Un incidente nel mare di Scozia? Impossibile! Rispondevano così le autorità britanniche ed i rappresentanti di Shell (magari ridendo tenendosi la pancia con le mani) alle domande preoccupate di giornalisti e ambientalisti quando, in seguito all’incidente dello scorso anno nel Golfo del Messico che ha riguardato la BP, tutte le trivellazioni in mare sono state messe sotto accusa. Ad un anno di distanza siamo tornati al punto di partenza.
Le autorità affermavano che le trivellazioni in quelle acque avessero ottenuto la certificazione “gold standard” che attesta la massima qualità possibile nei controlli di sicurezza.
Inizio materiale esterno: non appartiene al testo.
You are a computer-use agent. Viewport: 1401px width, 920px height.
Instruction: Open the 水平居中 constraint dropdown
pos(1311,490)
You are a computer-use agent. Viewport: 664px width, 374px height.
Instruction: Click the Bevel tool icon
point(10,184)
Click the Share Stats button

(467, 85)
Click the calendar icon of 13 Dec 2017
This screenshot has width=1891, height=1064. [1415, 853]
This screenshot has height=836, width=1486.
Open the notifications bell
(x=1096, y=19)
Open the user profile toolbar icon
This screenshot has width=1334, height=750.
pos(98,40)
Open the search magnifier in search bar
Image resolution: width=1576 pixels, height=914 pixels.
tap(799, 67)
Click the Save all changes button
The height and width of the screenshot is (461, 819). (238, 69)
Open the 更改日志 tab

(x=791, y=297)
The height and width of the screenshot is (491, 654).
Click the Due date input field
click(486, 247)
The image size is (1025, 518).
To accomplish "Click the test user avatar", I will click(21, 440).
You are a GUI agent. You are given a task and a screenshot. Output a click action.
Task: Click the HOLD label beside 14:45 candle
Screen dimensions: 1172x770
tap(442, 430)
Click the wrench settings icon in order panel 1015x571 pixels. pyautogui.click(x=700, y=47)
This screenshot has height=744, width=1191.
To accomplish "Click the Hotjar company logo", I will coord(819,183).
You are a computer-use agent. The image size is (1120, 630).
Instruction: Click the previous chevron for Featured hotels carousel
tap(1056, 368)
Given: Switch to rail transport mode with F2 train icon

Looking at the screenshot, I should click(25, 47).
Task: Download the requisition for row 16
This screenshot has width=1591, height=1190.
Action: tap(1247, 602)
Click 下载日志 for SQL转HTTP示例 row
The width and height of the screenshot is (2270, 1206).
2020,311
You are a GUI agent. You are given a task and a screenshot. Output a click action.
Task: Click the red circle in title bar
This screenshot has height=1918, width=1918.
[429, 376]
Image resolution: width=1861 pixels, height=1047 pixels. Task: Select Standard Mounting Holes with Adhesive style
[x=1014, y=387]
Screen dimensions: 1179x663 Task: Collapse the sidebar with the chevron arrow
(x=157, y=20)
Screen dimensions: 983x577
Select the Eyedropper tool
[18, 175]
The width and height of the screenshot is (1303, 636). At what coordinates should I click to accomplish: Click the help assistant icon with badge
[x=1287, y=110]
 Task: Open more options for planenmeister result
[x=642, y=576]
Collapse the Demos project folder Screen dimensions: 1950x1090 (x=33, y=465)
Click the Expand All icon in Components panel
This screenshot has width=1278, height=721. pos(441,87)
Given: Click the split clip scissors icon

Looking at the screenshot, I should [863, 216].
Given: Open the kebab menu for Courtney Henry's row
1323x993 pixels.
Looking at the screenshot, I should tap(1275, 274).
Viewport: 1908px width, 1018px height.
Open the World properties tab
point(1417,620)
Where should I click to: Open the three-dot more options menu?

A questo punto viene da domandarsi come e con quali criteri certificazioni simili possano essere rilasciate, se giorni dopo l’inizio della fuoriuscita di petrolio, ancora i responsabili della Shell non hanno capito cosa devono riparare.
Oltre a indulgere nel greenwashing senza vergogna (la Shell ha scelto di chiamare la fuoriuscita e il conseguente inquinamento di 50 miglia quadrate con il gentile nome di “oil sheen” [sheen significa lucentezza, splendore, ndr]), il gigante petrolifero è stato tutt’altro che trasparente rispetto alla fuoriuscita dal momento in cui è cominciata. La pipeline ha cominciato a sversare mercoledì scorso, ci è voluto fino a venerdi alla Shell per confermare pubblicamente l’incidente. Dopo 5 giorni, ancora non avevano dato abbastanza informazioni per sapere quanto grave sia la fuoriuscita. La Shell non ha confermato quanto petrolio è fuoriuscito (anche se è opinione diffusa che sia circa 100 tonnellate) e la compagnia ha anche assicurato che la perdita è “sotto controllo”, mentre, secondo molti report, il petrolio continua a sversare dalla piattaforma Alpha Gannet
denuncia Greenpeace. Per intenderci quelle 100 tonnellate dovrebbero equivalere all’incirca a 1.300 barili di petrolio. La rabbia che viene osservando queste vicende si amplifica quando ci rendiamo conto che ci stanno letteralmente prendendo in giro. Le trivellazioni in mare sono sicure, dicevano, ed ecco la marea nera nel Golfo del Messico, questa in Scozia, e le tante altre passate e sicuramente future. Un po’ come il discorso del nucleare sicuro, come abbiamo visto in Giappone. E’ evidente che a tecnologia pericolosa corrispondono conseguenze pericolose, ed è per questo che Greenpeace si è già mossa per evitare che la Shell cominci a trivellare nella regione artica.
La multinazionale infatti sta facendo pressione per avere l’ok dalle autorità, ma visti i rischi ambientali l’associazione ha chiesto che questo non venga mai concesso:
La Shell è tra le aziende che stanno cercano di ottenere rischiose perforazioni nella regione artica. Se non è in grado di impedire una fuoriuscita di petrolio nel Mare del Nord “ultra sicuro”, dobbiamo chiederci: come farà a gestirla nella natura incontaminata dell’Artico, dove le condizioni estreme significano che qualsiasi fuoriuscita di petrolio sarebbe quasi impossibile da ripulire?